Оба были молоды, хороши собой, созданы для счастливой жизни. Маленькой прелестной брюнетке едва исполнилось двадцать, она завораживала изяществом и колдовским очарованием. Он был года на три старше, крепкий, светловолосый, какими часто бывают бретонцы, со светлыми глазами, в которых сейчас читались безнадежность и непонимание. Молодого человека звали Антуан, маркиз де Понбеланже. Молодую женщину – Луиза дю Бот дю Грего, и она была его женой. Но с тех пор, как он сообщил жене о своем намерении покинуть страну и уехать в Англию, чтобы присоединиться к графу д’Артуа и другим дворянам, собравшимся вокруг него, чтобы сформировать армию, он имел дело с совершенно незнакомым ему человеком. Так ему казалось.

– Вы свободны и можете уезжать, – холодно заявила ему жена. – Что касается меня, то я остаюсь.

– Но это невозможно, Луиза! Это воистину безумие! Революция охватит все провинции. Даже здесь, у нас в Бретани, народ бунтует. Поджигают замки, грабят, сажают в тюрьму, проливают кровь. У нас только два выхода: или отправиться под начало наших командующих и, если возможно, бороться, или остаться на месте и позволить перерезать себя, как баранов.

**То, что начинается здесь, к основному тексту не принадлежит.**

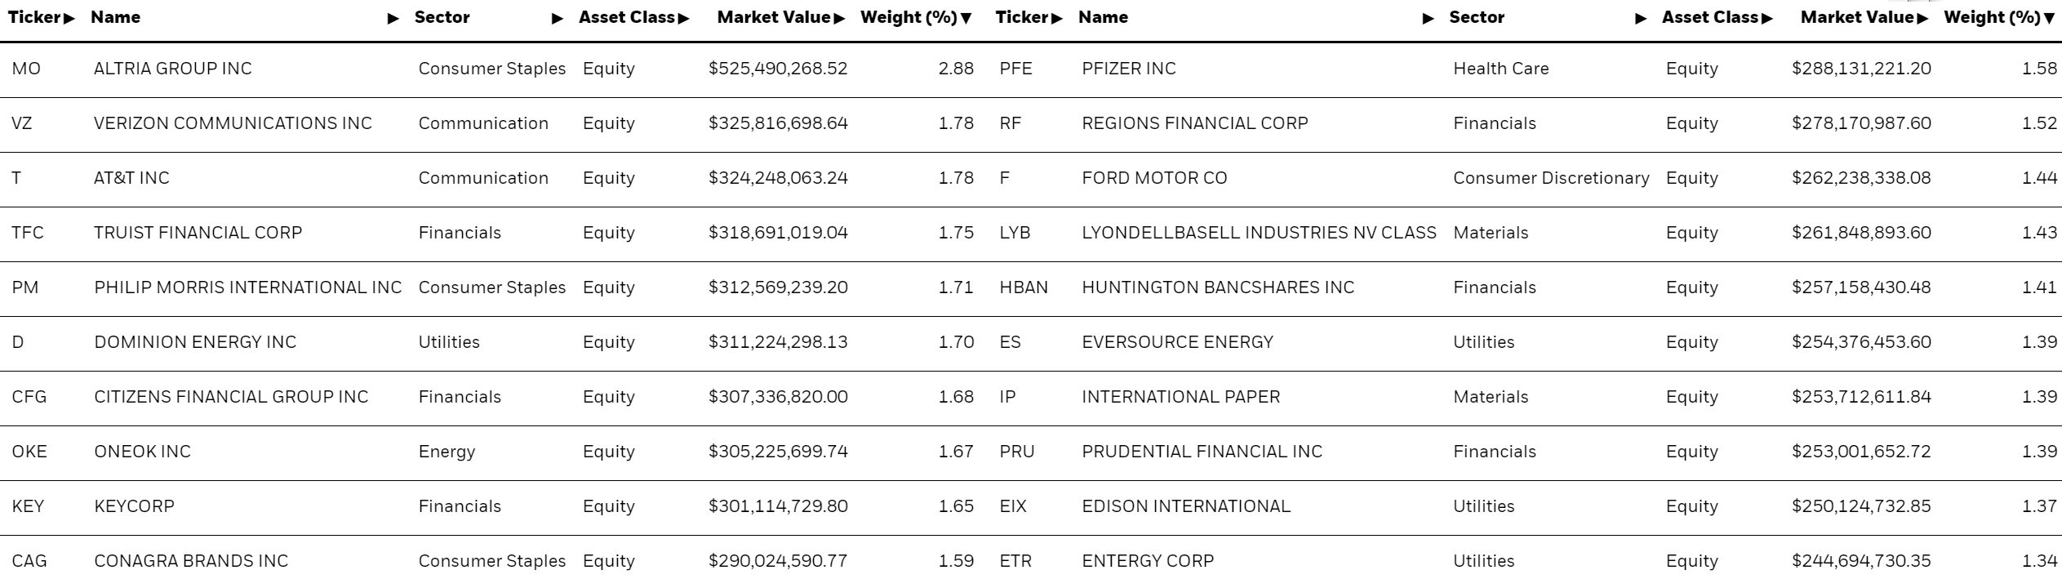Click sort arrow next to left Name header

Хорошенькое личико Луизы украсила насмешливая улыбка.

– Неужели вы боитесь, мой друг? На вас это не похоже.

– Я не боюсь, и вы это прекрасно знаете. А если и боюсь, то только за вас и за нашего ребенка. Воевать, умереть за общее дело естественно для дворянина. Здесь мы бессильны, мы заперты между революционной армией и морем. Если мы хотим сражаться, нужно уезжать.